[Stored data]
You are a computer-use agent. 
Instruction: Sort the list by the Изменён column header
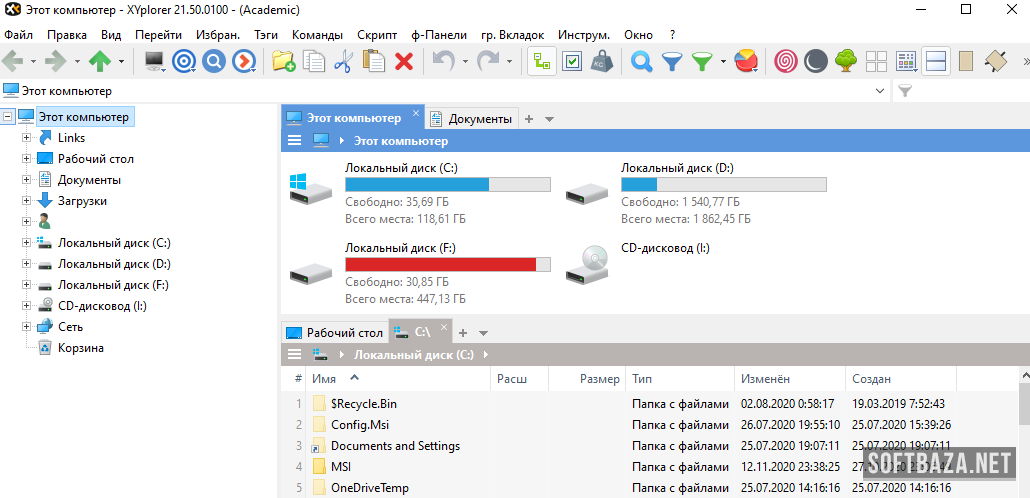[x=765, y=379]
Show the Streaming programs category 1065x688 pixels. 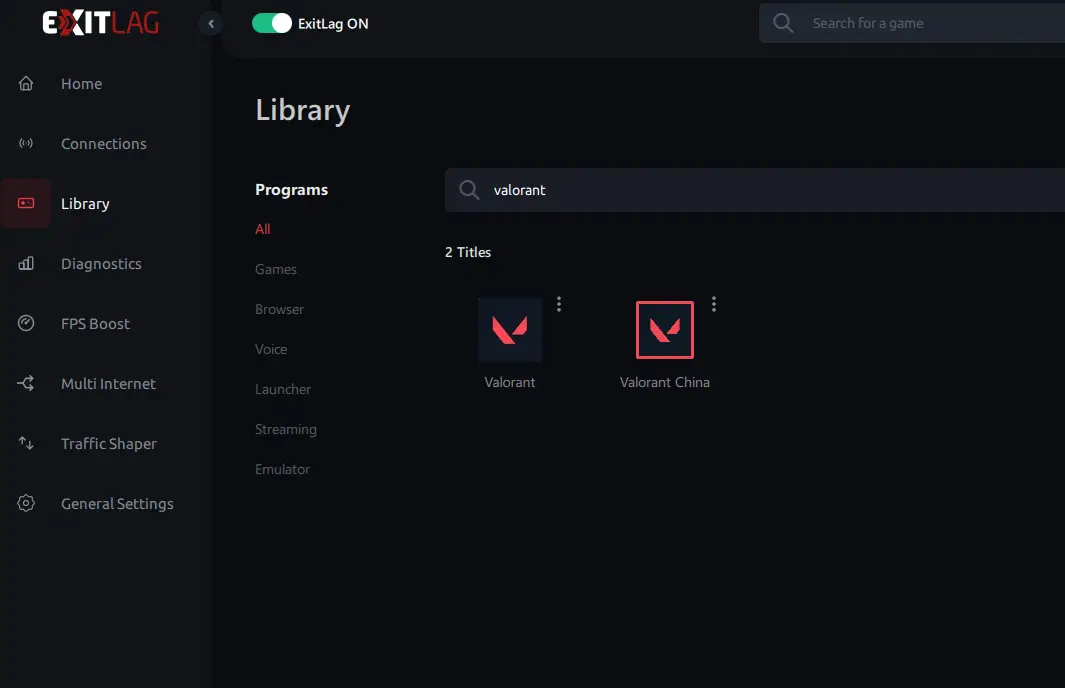click(x=285, y=429)
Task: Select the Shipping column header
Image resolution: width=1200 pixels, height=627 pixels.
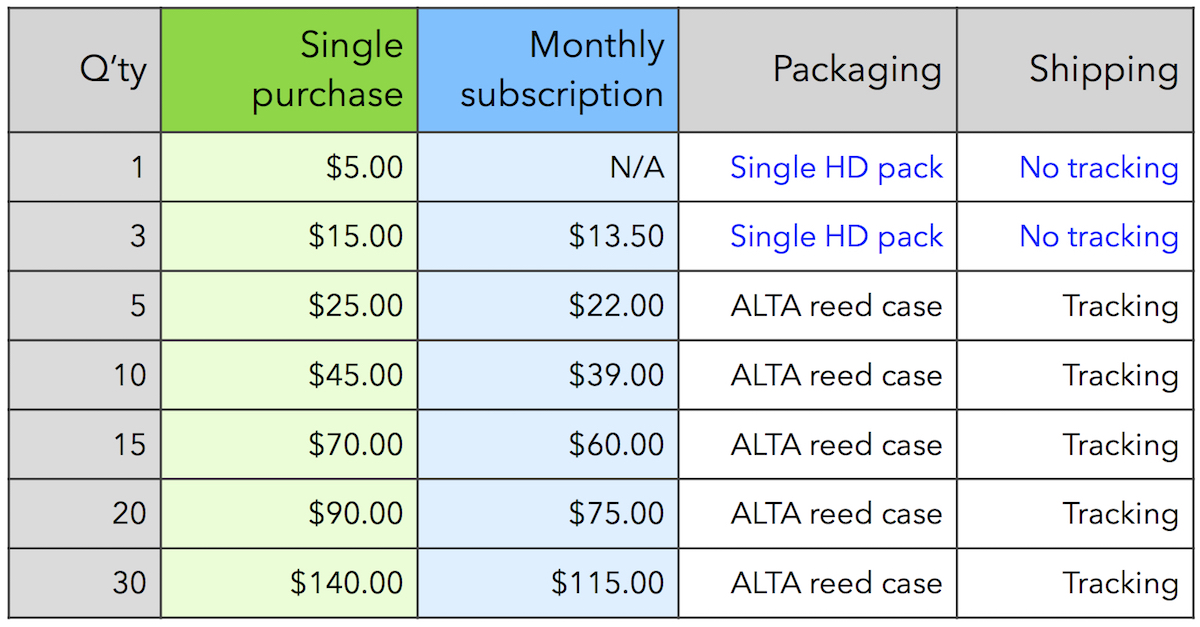Action: tap(1078, 70)
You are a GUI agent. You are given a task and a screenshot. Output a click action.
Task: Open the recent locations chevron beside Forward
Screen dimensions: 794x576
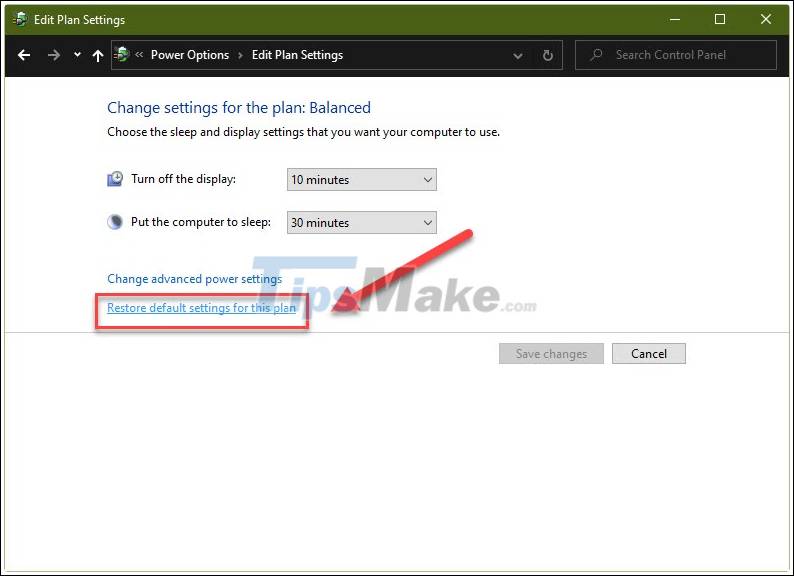[x=77, y=56]
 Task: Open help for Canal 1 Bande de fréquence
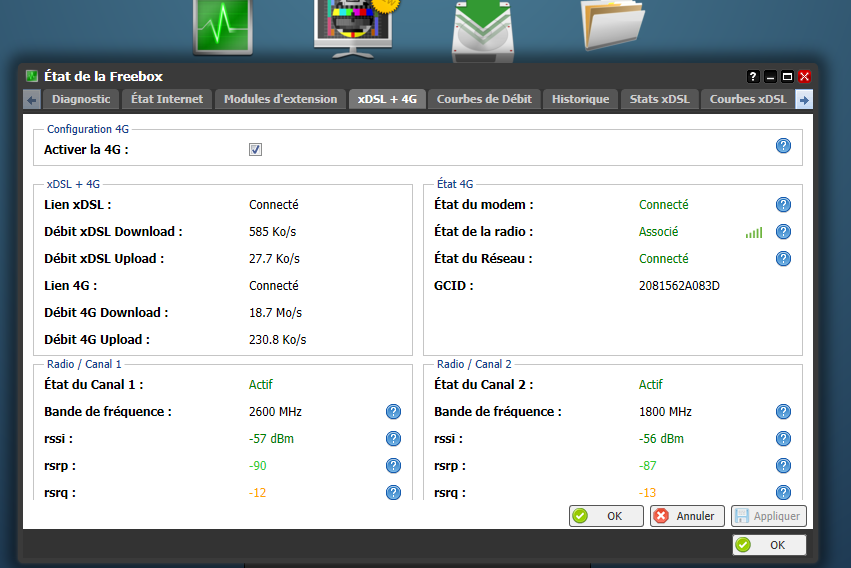pos(393,412)
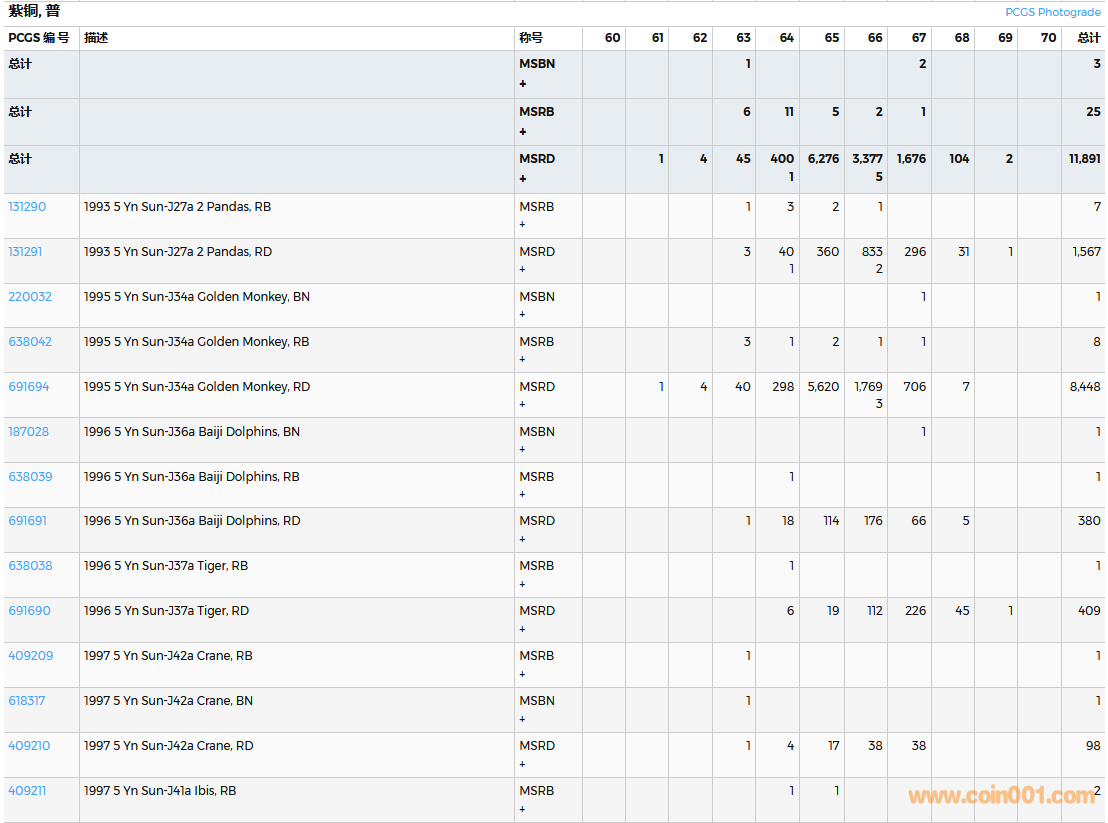Image resolution: width=1108 pixels, height=823 pixels.
Task: Open the PCGS Photograde link
Action: pyautogui.click(x=1052, y=12)
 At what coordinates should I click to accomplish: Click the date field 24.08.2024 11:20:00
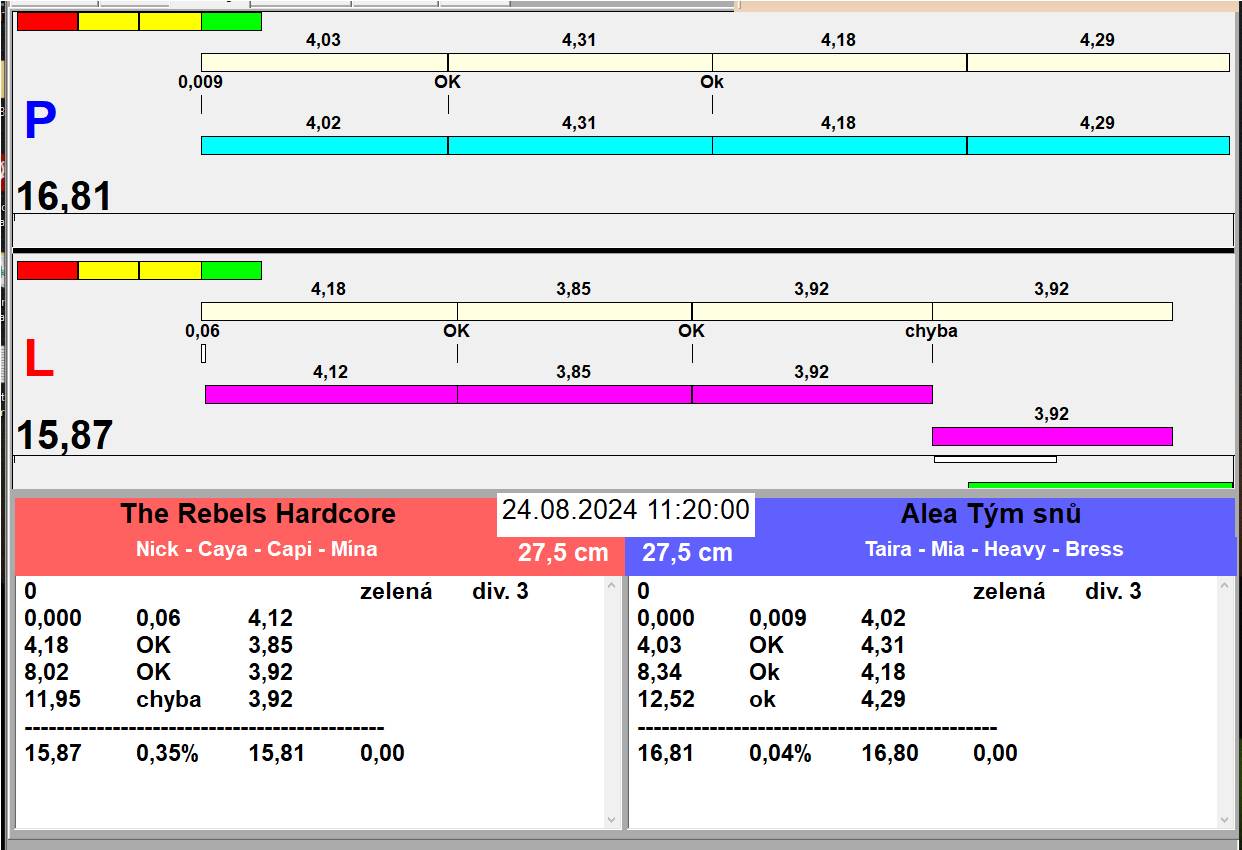click(625, 510)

▶ **ASSIGNED TASK**
Work through the data and report how many of its lines hold the word "agent", giving only the figure.

▶ **EXERCISE SOLUTION**
2